-------- Records provided --------
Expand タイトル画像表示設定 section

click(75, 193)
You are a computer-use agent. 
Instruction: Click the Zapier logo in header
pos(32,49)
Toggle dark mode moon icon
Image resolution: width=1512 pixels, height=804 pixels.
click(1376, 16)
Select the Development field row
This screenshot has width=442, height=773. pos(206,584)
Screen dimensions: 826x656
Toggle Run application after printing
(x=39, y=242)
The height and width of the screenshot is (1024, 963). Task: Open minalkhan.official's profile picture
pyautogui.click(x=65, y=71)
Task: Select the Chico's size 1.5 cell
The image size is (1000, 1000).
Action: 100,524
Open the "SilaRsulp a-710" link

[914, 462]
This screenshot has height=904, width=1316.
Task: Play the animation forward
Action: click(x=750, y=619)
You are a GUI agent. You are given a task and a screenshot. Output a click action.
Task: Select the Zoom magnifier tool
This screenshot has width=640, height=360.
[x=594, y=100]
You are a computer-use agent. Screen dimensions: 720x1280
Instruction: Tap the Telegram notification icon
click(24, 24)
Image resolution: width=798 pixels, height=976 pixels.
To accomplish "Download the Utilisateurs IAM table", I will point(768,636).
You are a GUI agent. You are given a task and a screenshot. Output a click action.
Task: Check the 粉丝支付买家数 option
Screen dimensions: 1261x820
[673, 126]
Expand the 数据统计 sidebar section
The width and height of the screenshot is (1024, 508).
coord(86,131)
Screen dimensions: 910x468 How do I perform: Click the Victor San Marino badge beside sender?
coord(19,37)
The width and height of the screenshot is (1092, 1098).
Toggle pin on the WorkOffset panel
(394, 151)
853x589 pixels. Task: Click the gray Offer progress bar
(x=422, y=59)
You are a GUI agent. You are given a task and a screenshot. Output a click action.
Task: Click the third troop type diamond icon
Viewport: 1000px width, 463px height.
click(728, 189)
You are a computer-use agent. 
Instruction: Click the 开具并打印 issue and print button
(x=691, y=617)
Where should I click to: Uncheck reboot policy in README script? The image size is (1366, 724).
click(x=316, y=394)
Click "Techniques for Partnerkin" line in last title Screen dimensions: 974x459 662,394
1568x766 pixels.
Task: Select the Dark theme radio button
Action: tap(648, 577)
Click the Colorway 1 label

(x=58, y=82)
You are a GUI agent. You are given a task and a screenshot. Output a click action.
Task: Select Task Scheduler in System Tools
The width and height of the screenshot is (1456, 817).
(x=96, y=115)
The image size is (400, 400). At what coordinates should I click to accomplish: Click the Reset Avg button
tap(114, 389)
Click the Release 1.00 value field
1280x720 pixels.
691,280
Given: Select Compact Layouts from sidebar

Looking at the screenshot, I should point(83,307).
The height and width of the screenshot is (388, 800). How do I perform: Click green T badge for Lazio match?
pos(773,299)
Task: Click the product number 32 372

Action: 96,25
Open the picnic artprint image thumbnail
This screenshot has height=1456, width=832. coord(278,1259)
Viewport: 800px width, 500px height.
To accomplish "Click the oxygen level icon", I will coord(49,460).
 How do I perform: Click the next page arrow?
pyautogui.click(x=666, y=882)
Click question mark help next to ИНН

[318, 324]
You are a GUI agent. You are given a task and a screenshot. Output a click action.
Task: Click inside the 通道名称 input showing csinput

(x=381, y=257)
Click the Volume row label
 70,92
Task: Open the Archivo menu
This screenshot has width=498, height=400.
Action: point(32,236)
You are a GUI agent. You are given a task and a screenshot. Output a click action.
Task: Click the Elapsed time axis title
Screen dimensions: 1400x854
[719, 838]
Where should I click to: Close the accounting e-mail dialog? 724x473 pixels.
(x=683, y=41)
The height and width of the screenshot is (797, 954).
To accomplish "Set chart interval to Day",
--------
Directions - Each line of the entries that contains "will" counts once; state the total as a bare number.

Exercise response - 2